One thing we do understand is that is a wickedly toxic combination, and may never become eligible -- available for patients; and if it did, would be limited to those who can tolerate the synergistic EGFR wild-type inhibition that causes brutal diarrhea and rash.

So, from my standpoint, we remain in the lead for development of an inhibitor of T790M, with a compound whose merits you can clearly evaluate based on the vast number of preclinical presentations we've made, and the early signs that we've shown you from the Phase I study in humans.

Thank you for that. And maybe just one on rucaparib. Some of the other PARPs are generating excitement by moving into breast cancer. While rucaparib is very squarely focused on ovarian cancer, I wanted to ask about any plans you might have in the future to go beyond ovarian into other tumor types.

And second to that, the foundation medicine and companion diagnostic, would this only be applicable to ovarian cancer, or might it be used for other indications as well? Thanks.

What we're doing with foundation is very specific to ovarian. The applicability of it to breasts, I do not know. But the genes we're looking at, the HRD genes, have been associated with ovarian. And the biomarker validation study we are doing will be clearly associated with ovarian responsiveness to rucaparib. So, there may be a great amount of overlap, but right now, you can think of that as being limited to ovarian cancer.

We have not determined where to go, in addition to ovarian. We have purposefully chosen, thus far, not to pursue a trial in breast. We are intrigued by certain other tumor types where HRD may play a role, most notably prostate; but it's very early days for us. And we will limit, certainly in 2013, and probably for a while, our development activities to ovarian.

This is a very robust program we have with the biomarker validation study, as well as with the Phase III study. So that will be our focus for now.

Pat, thanks for taking the questions.

Of course.

Thank you. That is the end of the Q&A session, ladies and gentlemen. I would now like to turn the call back over to Breanna for closing remarks.

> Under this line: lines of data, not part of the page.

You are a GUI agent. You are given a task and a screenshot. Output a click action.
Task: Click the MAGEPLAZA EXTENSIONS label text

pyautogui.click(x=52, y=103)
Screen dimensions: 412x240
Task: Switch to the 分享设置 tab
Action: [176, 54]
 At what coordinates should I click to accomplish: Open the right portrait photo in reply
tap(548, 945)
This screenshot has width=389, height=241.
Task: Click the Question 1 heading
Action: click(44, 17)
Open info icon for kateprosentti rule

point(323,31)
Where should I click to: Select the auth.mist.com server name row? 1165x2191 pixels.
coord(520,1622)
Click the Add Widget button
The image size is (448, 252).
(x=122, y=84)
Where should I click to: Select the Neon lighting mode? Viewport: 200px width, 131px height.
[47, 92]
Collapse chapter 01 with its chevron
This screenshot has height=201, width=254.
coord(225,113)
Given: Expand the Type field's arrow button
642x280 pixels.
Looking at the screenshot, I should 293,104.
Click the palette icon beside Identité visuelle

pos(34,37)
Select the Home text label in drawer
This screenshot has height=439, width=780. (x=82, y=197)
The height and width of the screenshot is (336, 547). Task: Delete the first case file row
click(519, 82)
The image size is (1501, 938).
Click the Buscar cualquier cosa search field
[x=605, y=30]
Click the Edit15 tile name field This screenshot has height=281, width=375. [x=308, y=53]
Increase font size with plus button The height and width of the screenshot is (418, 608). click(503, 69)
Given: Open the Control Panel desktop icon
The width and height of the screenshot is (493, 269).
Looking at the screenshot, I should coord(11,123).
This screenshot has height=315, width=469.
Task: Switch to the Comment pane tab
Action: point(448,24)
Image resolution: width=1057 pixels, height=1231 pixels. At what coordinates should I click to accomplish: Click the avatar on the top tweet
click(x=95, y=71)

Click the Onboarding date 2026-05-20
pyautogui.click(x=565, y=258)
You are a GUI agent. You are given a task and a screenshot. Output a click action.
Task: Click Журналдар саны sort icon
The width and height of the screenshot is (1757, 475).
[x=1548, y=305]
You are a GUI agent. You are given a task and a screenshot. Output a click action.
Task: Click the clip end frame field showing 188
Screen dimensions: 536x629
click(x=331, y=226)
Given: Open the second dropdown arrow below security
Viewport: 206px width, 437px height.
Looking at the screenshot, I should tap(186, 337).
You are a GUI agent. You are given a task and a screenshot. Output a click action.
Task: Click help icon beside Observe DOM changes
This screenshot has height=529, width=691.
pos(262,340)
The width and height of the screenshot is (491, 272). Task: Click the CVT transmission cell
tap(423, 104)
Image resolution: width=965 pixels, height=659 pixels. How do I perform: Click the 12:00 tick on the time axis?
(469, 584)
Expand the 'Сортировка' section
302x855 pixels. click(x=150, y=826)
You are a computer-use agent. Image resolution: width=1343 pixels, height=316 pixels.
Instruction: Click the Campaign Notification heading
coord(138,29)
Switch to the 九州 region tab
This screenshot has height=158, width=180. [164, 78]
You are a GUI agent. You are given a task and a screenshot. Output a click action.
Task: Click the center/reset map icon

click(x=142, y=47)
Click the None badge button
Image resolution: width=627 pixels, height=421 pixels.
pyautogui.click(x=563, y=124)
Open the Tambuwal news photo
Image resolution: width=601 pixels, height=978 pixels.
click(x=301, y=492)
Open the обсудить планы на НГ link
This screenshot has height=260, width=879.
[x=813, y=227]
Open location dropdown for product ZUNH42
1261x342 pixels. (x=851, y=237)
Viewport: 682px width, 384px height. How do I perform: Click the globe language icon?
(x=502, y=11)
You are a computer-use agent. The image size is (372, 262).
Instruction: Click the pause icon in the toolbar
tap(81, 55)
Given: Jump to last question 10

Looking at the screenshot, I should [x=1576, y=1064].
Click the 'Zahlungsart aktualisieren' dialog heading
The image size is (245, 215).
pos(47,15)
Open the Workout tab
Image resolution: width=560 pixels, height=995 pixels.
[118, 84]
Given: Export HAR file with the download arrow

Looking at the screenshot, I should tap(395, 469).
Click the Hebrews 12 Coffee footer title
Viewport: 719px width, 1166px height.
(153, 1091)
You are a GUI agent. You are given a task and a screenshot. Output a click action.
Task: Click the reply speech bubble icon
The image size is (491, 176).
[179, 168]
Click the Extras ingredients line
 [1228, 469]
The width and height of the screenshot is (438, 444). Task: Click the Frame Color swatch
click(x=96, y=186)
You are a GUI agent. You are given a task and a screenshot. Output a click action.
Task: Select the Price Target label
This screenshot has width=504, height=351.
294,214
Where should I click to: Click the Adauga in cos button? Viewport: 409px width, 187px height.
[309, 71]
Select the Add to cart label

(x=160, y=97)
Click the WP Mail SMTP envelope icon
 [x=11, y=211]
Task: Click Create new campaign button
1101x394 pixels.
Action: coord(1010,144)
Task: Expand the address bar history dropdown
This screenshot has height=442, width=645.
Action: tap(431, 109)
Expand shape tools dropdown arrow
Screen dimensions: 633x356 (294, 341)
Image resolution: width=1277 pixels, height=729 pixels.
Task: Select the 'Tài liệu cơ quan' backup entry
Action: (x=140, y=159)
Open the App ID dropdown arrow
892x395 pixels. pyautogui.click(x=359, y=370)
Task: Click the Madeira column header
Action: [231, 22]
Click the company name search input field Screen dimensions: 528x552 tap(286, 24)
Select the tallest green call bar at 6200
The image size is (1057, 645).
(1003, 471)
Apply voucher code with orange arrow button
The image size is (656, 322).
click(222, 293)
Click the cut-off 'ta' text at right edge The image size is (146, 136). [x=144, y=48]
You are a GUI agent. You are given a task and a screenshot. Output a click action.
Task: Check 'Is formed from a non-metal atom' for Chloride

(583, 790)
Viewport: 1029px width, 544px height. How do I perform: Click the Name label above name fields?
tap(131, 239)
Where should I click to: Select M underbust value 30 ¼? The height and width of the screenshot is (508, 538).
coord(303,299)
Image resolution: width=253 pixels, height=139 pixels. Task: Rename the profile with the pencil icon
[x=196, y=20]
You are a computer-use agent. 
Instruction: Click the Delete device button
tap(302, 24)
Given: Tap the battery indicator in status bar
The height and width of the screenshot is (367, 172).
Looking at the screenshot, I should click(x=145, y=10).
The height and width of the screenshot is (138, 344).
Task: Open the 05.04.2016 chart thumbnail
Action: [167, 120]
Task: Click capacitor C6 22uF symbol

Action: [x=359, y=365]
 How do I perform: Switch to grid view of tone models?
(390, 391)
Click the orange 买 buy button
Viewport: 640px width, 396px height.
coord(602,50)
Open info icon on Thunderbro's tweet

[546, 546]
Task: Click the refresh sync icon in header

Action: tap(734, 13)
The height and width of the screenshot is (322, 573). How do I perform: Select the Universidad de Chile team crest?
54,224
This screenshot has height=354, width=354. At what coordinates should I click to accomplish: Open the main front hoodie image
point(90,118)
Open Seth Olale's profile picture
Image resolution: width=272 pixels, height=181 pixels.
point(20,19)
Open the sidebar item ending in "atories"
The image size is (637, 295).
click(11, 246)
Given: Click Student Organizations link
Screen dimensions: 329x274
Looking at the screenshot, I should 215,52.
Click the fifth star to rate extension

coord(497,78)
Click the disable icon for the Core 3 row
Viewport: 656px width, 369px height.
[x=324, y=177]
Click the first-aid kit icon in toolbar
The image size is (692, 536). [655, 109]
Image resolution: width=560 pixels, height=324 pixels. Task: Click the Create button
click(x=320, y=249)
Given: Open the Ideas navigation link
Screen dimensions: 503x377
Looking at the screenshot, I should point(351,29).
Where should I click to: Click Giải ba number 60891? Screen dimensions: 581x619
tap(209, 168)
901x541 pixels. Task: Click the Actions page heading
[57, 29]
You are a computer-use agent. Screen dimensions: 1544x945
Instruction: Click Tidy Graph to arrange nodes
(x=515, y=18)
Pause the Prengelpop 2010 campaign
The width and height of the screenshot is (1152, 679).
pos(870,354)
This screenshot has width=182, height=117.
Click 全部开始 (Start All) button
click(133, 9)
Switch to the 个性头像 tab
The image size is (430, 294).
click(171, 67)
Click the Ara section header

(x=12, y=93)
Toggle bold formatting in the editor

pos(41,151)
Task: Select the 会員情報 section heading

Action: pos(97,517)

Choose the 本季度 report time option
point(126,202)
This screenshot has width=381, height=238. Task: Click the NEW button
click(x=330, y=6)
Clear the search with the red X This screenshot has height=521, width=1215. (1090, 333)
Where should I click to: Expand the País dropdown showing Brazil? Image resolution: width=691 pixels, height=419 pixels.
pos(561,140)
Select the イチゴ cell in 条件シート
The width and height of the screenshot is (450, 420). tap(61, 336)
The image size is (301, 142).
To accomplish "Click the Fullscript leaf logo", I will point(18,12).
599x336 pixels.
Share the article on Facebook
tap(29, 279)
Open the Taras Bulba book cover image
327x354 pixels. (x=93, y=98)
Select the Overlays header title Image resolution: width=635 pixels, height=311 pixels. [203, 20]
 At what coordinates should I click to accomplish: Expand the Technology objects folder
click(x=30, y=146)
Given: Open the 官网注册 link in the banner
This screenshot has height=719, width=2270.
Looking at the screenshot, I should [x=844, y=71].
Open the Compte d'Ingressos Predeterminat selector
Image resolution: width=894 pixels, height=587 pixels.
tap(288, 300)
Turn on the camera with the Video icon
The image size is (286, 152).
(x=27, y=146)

We thank each of you for your interest in Clovis today. This call can be accessed via replay at our webcast at clovisoncology.com beginning in about one hour, and will be available for 30 days. Again, we appreciate your interest and time. And thank you, and have a good day.

Thank you for your participation in today's conference. That concludes the presentation. You may now disconnect. Thank you, and enjoy the rest of your day.